*Try it:* An exact reproduction of all the entries is the expected answer.

------------------------------------

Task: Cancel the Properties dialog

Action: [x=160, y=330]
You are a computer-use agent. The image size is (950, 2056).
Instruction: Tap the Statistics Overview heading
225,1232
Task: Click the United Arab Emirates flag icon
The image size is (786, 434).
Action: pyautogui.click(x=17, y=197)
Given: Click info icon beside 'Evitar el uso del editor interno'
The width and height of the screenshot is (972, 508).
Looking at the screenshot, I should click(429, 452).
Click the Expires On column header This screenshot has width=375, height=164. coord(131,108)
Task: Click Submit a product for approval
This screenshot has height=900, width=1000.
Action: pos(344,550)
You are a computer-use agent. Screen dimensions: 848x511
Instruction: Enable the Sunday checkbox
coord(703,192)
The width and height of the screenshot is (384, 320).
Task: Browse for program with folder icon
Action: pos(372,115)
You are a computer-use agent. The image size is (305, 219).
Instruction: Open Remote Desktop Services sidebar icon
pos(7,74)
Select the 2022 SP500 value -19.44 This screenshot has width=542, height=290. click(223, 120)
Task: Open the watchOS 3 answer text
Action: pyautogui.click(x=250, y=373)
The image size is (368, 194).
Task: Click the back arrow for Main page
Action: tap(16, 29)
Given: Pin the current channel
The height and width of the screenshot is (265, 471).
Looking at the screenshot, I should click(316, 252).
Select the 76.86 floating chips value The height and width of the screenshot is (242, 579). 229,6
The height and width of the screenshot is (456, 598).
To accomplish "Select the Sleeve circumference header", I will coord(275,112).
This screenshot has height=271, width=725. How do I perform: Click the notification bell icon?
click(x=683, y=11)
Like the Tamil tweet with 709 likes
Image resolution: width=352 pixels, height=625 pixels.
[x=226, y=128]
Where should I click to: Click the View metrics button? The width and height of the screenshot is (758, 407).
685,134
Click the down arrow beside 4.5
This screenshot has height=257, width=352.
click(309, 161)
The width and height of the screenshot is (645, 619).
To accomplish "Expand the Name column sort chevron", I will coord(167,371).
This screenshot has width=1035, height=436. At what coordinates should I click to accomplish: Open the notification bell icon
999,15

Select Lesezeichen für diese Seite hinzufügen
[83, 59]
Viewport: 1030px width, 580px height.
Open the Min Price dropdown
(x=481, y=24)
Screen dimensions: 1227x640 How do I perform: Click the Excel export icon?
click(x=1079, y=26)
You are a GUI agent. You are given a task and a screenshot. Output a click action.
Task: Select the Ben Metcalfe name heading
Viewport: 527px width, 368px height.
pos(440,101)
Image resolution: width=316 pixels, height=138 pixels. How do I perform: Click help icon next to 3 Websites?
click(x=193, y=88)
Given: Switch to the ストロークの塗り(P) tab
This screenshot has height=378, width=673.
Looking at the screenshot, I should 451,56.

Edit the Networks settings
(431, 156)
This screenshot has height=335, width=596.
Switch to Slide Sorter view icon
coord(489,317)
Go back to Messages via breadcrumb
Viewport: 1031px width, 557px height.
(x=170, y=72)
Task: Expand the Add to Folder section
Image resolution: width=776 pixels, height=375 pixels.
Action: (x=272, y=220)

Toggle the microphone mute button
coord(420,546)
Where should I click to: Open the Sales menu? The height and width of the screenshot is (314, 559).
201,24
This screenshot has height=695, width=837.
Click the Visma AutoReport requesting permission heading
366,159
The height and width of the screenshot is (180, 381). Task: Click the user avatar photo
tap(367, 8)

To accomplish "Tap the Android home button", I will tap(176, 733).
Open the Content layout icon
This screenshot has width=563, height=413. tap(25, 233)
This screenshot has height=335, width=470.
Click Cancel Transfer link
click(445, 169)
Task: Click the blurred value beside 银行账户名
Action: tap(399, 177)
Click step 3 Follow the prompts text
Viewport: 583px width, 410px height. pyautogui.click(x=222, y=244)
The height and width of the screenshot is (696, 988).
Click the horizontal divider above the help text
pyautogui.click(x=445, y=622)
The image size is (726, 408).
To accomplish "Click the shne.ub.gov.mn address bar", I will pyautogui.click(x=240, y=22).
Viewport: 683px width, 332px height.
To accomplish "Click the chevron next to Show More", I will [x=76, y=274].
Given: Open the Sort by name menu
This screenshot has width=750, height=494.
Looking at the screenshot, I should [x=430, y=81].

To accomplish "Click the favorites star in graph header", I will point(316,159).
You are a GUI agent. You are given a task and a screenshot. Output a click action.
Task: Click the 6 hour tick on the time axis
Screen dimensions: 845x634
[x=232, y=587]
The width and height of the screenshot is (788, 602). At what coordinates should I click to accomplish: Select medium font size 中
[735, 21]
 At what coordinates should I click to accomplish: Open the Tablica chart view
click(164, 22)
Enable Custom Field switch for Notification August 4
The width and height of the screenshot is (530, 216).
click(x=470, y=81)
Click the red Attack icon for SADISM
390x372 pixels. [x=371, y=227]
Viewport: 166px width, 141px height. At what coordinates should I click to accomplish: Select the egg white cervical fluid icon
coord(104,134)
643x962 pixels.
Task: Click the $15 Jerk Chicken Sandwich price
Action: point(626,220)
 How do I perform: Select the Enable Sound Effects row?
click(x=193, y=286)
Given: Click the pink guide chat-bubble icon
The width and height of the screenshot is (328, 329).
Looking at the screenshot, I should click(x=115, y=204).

------------------------------------

*Task output:*
Task: Cancel the Properties dialog

Action: [x=160, y=330]
You are a computer-use agent. The image size is (950, 2056).
Instruction: Tap the Statistics Overview heading
225,1232
Task: Click the United Arab Emirates flag icon
The image size is (786, 434).
Action: pyautogui.click(x=17, y=197)
Given: Click info icon beside 'Evitar el uso del editor interno'
The width and height of the screenshot is (972, 508).
Looking at the screenshot, I should click(429, 452).
Click the Expires On column header This screenshot has width=375, height=164. coord(131,108)
Task: Click Submit a product for approval
This screenshot has height=900, width=1000.
Action: pos(344,550)
You are a computer-use agent. Screen dimensions: 848x511
Instruction: Enable the Sunday checkbox
coord(703,192)
The width and height of the screenshot is (384, 320).
Task: Browse for program with folder icon
Action: pos(372,115)
You are a computer-use agent. The image size is (305, 219).
Instruction: Open Remote Desktop Services sidebar icon
pos(7,74)
Select the 2022 SP500 value -19.44 This screenshot has width=542, height=290. click(223, 120)
Task: Open the watchOS 3 answer text
Action: pyautogui.click(x=250, y=373)
The image size is (368, 194).
Task: Click the back arrow for Main page
Action: tap(16, 29)
Given: Pin the current channel
The height and width of the screenshot is (265, 471).
Looking at the screenshot, I should click(316, 252).
Select the 76.86 floating chips value The height and width of the screenshot is (242, 579). 229,6
The height and width of the screenshot is (456, 598).
To accomplish "Select the Sleeve circumference header", I will coord(275,112).
This screenshot has height=271, width=725. How do I perform: Click the notification bell icon?
click(x=683, y=11)
Like the Tamil tweet with 709 likes
Image resolution: width=352 pixels, height=625 pixels.
[x=226, y=128]
Where should I click to: Click the View metrics button? The width and height of the screenshot is (758, 407).
685,134
Click the down arrow beside 4.5
This screenshot has height=257, width=352.
click(309, 161)
The width and height of the screenshot is (645, 619).
To accomplish "Expand the Name column sort chevron", I will coord(167,371).
This screenshot has width=1035, height=436. At what coordinates should I click to accomplish: Open the notification bell icon
999,15

Select Lesezeichen für diese Seite hinzufügen
[83, 59]
Viewport: 1030px width, 580px height.
Open the Min Price dropdown
(x=481, y=24)
Screen dimensions: 1227x640 How do I perform: Click the Excel export icon?
click(x=1079, y=26)
You are a GUI agent. You are given a task and a screenshot. Output a click action.
Task: Select the Ben Metcalfe name heading
Viewport: 527px width, 368px height.
pos(440,101)
Image resolution: width=316 pixels, height=138 pixels. How do I perform: Click help icon next to 3 Websites?
click(x=193, y=88)
Given: Switch to the ストロークの塗り(P) tab
This screenshot has height=378, width=673.
Looking at the screenshot, I should 451,56.

Edit the Networks settings
(431, 156)
This screenshot has height=335, width=596.
Switch to Slide Sorter view icon
coord(489,317)
Go back to Messages via breadcrumb
Viewport: 1031px width, 557px height.
(x=170, y=72)
Task: Expand the Add to Folder section
Image resolution: width=776 pixels, height=375 pixels.
Action: (x=272, y=220)

Toggle the microphone mute button
coord(420,546)
Where should I click to: Open the Sales menu? The height and width of the screenshot is (314, 559).
201,24
This screenshot has height=695, width=837.
Click the Visma AutoReport requesting permission heading
366,159
The height and width of the screenshot is (180, 381). Task: Click the user avatar photo
tap(367, 8)

To accomplish "Tap the Android home button", I will tap(176, 733).
Open the Content layout icon
This screenshot has width=563, height=413. tap(25, 233)
This screenshot has height=335, width=470.
Click Cancel Transfer link
click(445, 169)
Task: Click the blurred value beside 银行账户名
Action: tap(399, 177)
Click step 3 Follow the prompts text
Viewport: 583px width, 410px height. pyautogui.click(x=222, y=244)
The height and width of the screenshot is (696, 988).
Click the horizontal divider above the help text
pyautogui.click(x=445, y=622)
The image size is (726, 408).
To accomplish "Click the shne.ub.gov.mn address bar", I will pyautogui.click(x=240, y=22).
Viewport: 683px width, 332px height.
To accomplish "Click the chevron next to Show More", I will [x=76, y=274].
Given: Open the Sort by name menu
This screenshot has width=750, height=494.
Looking at the screenshot, I should [x=430, y=81].

To accomplish "Click the favorites star in graph header", I will point(316,159).
You are a GUI agent. You are given a task and a screenshot. Output a click action.
Task: Click the 6 hour tick on the time axis
Screen dimensions: 845x634
[x=232, y=587]
The width and height of the screenshot is (788, 602). At what coordinates should I click to accomplish: Select medium font size 中
[735, 21]
 At what coordinates should I click to accomplish: Open the Tablica chart view
click(164, 22)
Enable Custom Field switch for Notification August 4
The width and height of the screenshot is (530, 216).
click(x=470, y=81)
Click the red Attack icon for SADISM
390x372 pixels. [x=371, y=227]
Viewport: 166px width, 141px height. At what coordinates should I click to accomplish: Select the egg white cervical fluid icon
coord(104,134)
643x962 pixels.
Task: Click the $15 Jerk Chicken Sandwich price
Action: point(626,220)
 How do I perform: Select the Enable Sound Effects row?
click(x=193, y=286)
Given: Click the pink guide chat-bubble icon
The width and height of the screenshot is (328, 329).
Looking at the screenshot, I should click(x=115, y=204).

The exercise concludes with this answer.